Социально отдельная женщина является экземпляром рода, представительницей своего пола и потому, будучи вполне постижимой мужской логикой, символизирует собой природу, субстрат никогда не заканчивающегося подведения под идею, никогда не заканчивающегося порабощения в действительности. Женщина как мнимо природное существо является продуктом истории, её денатурирующей. Но отчаянное стремление к уничтожению всего того, что олицетворяет собой прельстительность природы, физиологически, биологически, национально, социально более слабого, свидетельствует о том, что попытка христианства потерпела неудачу, «… que ne puis-je, d’un mot, les reduire toutes en cet etat!» [170]
. Полностью искоренить ненавистный могущественный соблазн, прельщающий возвратом вспять к природе — такова жестокость, возникающая в недрах неудавшейся цивилизации, варварство, являющееся оборотной стороной культуры. «Их всех!» Ибо уничтожение не допускает исключений, воля к уничтожению тоталитарна и тоталитарна только воля к уничтожению. «Я захожу столь далеко», говорит Жюльетта папе, «что подобно Тиберию мечтаю, чтобы человечество имело бы одну только единственную голову, и чтобы я доставила себе удовольствие отрубить её одним ударом!» [171] Приметы бессилия, поспешные некоординированные действия, животный страх, причитания порождают кровожадность. Оправдание ненависти по отношению к женщине как более слабой по своей духовной и телесной силе, несущей на своём челе явную печать господства над ней, является одновременно и оправданием ненависти по отношению к евреям. К женщинам и евреям относятся так, как если бы над ними никто не властвовал в течение многих тысяч лет. Они живы, хотя могли бы быть уничтожены, и их страх и слабость, их большее по сравнению с другими сродство с природой, порождённое многовековым гнётом, являются их жизненной средой. Это возбуждает в сильном, оплачивающем свою силу напряжённым дистанцированием от природы и вечно вынужденным подавлять в себе страх, слепую ярость.Он идентифицирует себя с природой тем, что тот крик, который он сам не смеет издать, тысячекратно исторгает он из жертв своих. «Безумные создания», пишет президент Бламмон в «Алине и Валькуре» о женщинах, «как люблю я видеть их трепещущими в моих руках! Они подобны ягненку в пасти льва». [172]

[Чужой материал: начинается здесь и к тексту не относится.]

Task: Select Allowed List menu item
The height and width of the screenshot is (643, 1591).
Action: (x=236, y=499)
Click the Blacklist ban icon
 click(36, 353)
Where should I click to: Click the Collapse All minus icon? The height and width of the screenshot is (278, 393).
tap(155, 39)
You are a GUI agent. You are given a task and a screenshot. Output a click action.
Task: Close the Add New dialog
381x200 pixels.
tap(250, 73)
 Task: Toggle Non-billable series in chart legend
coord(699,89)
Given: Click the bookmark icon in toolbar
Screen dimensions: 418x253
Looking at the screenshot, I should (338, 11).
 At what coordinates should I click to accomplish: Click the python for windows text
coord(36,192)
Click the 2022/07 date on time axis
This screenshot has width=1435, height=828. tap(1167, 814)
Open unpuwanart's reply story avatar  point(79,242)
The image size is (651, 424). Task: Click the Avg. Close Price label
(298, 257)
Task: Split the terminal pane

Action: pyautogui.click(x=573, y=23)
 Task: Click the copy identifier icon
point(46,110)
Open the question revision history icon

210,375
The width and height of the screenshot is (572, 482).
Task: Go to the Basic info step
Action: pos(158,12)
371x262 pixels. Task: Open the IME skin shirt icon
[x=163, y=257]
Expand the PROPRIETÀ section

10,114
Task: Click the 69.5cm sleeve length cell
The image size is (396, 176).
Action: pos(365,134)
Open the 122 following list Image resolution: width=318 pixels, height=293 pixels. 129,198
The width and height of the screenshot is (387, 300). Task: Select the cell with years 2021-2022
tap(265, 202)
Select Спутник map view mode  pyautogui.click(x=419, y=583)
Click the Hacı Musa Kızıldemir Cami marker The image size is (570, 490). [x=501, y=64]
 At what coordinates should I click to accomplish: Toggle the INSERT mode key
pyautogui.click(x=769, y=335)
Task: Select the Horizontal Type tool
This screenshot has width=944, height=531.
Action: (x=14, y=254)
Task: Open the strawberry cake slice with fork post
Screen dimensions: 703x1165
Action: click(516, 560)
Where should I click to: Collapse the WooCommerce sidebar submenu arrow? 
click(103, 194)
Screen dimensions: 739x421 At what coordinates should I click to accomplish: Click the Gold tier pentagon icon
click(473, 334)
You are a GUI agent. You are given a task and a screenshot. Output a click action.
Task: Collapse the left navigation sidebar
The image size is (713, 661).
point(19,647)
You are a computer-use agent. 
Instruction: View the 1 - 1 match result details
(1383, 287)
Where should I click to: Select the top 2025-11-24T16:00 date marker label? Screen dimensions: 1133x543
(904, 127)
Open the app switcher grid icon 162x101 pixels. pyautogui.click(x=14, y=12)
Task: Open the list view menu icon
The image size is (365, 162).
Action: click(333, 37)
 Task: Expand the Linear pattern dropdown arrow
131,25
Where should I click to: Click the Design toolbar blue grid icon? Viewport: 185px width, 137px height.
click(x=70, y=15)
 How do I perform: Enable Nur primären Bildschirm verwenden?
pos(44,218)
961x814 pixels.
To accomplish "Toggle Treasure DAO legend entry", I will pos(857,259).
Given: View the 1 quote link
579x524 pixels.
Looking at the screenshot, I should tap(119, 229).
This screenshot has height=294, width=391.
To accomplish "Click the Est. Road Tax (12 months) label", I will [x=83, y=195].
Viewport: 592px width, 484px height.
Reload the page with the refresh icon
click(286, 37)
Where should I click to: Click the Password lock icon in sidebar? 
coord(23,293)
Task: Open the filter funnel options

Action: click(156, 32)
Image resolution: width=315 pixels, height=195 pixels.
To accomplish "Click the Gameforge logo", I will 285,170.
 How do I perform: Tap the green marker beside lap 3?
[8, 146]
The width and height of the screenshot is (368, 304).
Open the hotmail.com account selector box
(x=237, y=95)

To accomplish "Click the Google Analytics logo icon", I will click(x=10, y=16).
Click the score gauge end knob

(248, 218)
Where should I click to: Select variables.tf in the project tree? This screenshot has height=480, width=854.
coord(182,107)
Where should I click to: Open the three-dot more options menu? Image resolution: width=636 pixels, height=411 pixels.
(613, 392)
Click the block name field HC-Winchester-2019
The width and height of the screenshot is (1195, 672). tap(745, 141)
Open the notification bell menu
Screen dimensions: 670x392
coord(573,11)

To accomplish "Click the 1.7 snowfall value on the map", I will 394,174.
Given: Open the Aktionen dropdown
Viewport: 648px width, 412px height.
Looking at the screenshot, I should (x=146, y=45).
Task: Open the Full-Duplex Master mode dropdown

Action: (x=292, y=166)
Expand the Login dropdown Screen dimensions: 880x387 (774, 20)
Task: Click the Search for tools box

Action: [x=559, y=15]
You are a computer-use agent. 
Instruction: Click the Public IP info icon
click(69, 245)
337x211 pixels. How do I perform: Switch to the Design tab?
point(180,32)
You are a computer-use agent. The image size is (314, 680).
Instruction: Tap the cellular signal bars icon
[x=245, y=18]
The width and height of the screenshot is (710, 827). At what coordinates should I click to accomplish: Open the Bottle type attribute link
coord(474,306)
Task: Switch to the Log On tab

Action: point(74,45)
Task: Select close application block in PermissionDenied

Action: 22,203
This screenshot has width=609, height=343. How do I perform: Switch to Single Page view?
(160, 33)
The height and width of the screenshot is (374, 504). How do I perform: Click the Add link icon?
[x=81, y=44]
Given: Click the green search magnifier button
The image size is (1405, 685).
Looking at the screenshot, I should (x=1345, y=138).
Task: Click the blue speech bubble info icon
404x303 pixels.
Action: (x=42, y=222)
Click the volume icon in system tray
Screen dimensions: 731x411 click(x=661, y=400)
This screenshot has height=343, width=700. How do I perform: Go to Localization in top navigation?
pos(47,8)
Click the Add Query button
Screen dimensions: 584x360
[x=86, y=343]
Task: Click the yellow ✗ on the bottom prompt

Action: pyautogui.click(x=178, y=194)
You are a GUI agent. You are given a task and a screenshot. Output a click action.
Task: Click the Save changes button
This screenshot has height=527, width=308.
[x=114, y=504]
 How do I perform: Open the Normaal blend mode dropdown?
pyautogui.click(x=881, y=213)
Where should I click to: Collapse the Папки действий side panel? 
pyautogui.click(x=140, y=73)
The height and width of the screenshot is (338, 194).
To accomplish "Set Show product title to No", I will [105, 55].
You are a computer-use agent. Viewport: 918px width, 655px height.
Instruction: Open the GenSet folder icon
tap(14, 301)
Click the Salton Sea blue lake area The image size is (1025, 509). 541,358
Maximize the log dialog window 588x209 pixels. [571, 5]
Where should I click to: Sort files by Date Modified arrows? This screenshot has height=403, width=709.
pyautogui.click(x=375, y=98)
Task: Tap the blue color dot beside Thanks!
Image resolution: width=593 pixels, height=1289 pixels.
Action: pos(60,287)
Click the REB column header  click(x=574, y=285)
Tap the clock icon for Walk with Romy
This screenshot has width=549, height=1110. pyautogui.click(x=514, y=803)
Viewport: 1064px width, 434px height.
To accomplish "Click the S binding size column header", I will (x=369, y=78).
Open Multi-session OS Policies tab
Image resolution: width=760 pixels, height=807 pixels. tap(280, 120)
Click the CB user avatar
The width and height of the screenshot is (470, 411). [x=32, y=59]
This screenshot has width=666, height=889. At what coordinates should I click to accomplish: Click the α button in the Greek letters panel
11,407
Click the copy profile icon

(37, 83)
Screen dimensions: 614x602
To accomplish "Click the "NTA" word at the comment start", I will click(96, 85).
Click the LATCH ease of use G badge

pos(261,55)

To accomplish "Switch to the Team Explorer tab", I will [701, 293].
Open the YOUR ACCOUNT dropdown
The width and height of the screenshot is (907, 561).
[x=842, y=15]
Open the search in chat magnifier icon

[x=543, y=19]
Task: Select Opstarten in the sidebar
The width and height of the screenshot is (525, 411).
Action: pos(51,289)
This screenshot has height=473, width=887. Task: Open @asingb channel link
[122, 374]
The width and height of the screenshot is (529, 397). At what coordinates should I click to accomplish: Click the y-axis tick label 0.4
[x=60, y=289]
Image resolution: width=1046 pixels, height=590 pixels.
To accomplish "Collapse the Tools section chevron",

И в том же письме: «Это схоже со взятием города, нужно завладеть всеми высотами… укрепиться во всех доминирующих над местностью пунктах и оттуда атаковать это место, не боясь сопротивления». [173] То, что лежит ниже, навлекает на себя нападение: низитуь доставляет величайшую радость там, где уже побывало несчастье.Чем меньше опасность для того, кто наверху, тем безмятежнее удовольствие от мук, теперь оказывающих ему услугу: лишь при безысходном отчаянии жертв господство становится развлечением и торжествует, отрекаясь от своего собственного принципа, дисциплины. Страх, который более уже не угрожает самому, разряжается в беззаботном смехе, являющемся выражением очерствения самого по себе индивидуума, по-настоящему проявляющего себя во всей своей полноте лишь в коллективе. Звучный хохот во все времена разоблачал цивилизацию. «Из всех видов лавы, которые извергает словно кратер человеческий рот, самый едкий — насмешка » [174]
, говорит Виктор Гюго в главе, озаглавленной «Жизненные бури страшнее океанских». «На несчастных», поучает Жюльетта, [175] ’следует по мере возможности возлагать всю тяжесть своих злодеяний; слезы, к которым понуждаешь бедствующих, обладают силой, чрезвычайно возбуждающей субстанцию нервов…» [176] Взамен нежности союзником желания становится жестокость, а половая любовь превращается в то, чем она, согласно Ницше», была всегда, «по своим средствам — в войну, по своей сути — в смертельную ненависть полов».[177]